Exhibit 10.5
UNIFIRST CORPORATION
RESTRICTED STOCK UNIT AWARD GRANTED
UNDER THE UNIFIRST CORPORATION
2023 EQUITY INCENTIVE PLAN
Name of Grantee:
No. of Restricted Stock Units:
Grant Date:
Pursuant to the UniFirst Corporation 2023 Equity Incentive Plan as amended through the date hereof (the “Plan”), UniFirst Corporation (the “Company”) hereby grants an award of the number of Restricted Stock Units listed above (an “Award”) to the Grantee named above. Each Restricted Stock Unit shall relate to one share of Common Stock, par value $0.10 per share (the “Stock”), of the Company.
1. Vesting Schedule. Except as set forth below, and subject to the discretion of the Administrator (as defined in Section 2 of the Plan) to accelerate the vesting schedule hereunder, the restrictions and conditions of Paragraph 5 of this Award shall lapse on the following vesting dates: [________________________]. Upon the occurrence of a Sale Event of the Company, this Award shall become fully vested, whether or not this Award or any portion hereof has otherwise vested at such time.
2. Issuance of Shares of Stock. As soon as practicable following each vesting date (but in no event later than two and one-half months after the end of the year in which the vesting date occurs), the Company shall issue to the Grantee the number of shares of Stock equal to the aggregate number of Restricted Stock Units that have vested pursuant to Paragraph 1 of this Award on such date and the Grantee shall thereafter have all the rights of a stockholder of the Company with respect to such shares.

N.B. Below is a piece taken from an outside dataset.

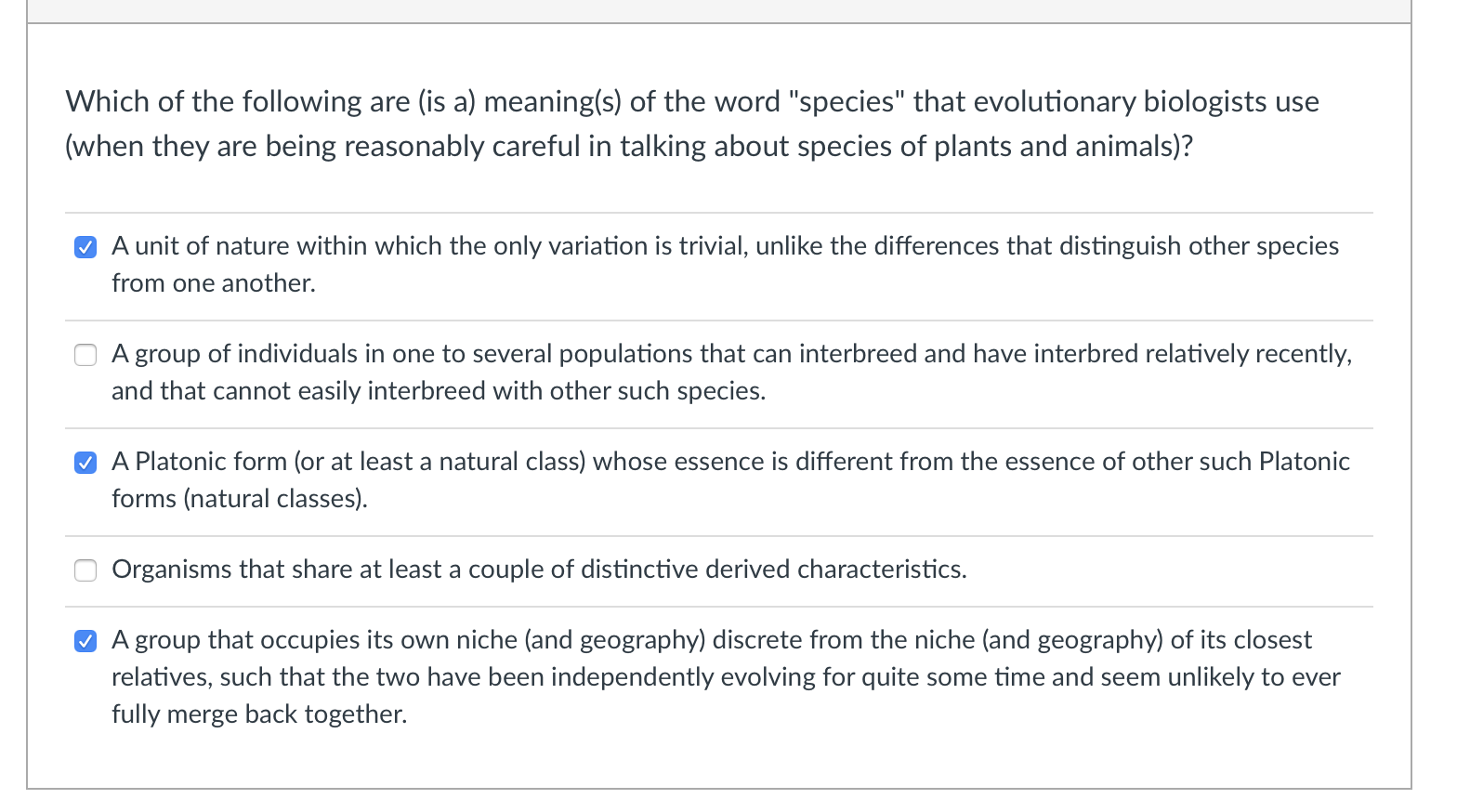This screenshot has height=812, width=1470.
Task: Uncheck the 'Platonic form' answer option
Action: (85, 462)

3. Termination of Employment. If the Grantee’s employment by the Company or a Subsidiary is terminated, any Restricted Stock Units that have not vested as of such date may be subject to termination without notice and be forfeited as set forth below. In the case of termination and forfeiture, neither the Grantee nor any of his or her successors, heirs, assigns, or personal representatives will thereafter have any further rights or interests in such unvested Restricted Stock Units.
(a) Termination Due to Death. If the Grantee’s employment terminates by reason of the Grantee’s death and the Grantee has not reached the Grantee’s Retirement Date (as defined below), any Restricted Stock Units which have not vested shall be immediately terminated and forfeited.
(b) Termination Due to Disability. If the Grantee’s employment terminates by reason of the Grantee’s Disability (as determined by the Administrator), any Restricted Stock Units which have not vested shall be immediately terminated and forfeited.
(c) Termination Due to Retirement or Death on or after the Retirement Date. If the Grantee’s employment terminates by reason of the Grantee’s retirement or death on or after the date (the “Retirement Date”) on which (i) the Grantee has reached the age of 64, (ii) the sum of the Grantee’s age plus length of employment with the Company equals or exceeds 79 years and (iii) any of the Restricted Stock Units have been outstanding for more than one year from the Grant Date, any Restricted Stock Units which have not vested shall be deemed to be fully vested as of the date of such retirement or death, as applicable.
(d) Termination for Cause. If the Grantee’s employment terminates for Cause, any Restricted Stock Units which have not vested shall be immediately terminated and forfeited.
(e) Other Termination. If the Grantee’s employment terminates for any reason other than the Grantee’s death, the Grantee’s Disability, the Grantee’s retirement or death on or after the Retirement Date or Cause, each pursuant to the terms above, and unless otherwise determined by the Administrator, any unvested Restricted Stock Units which have not vested shall be immediately terminated and forfeited.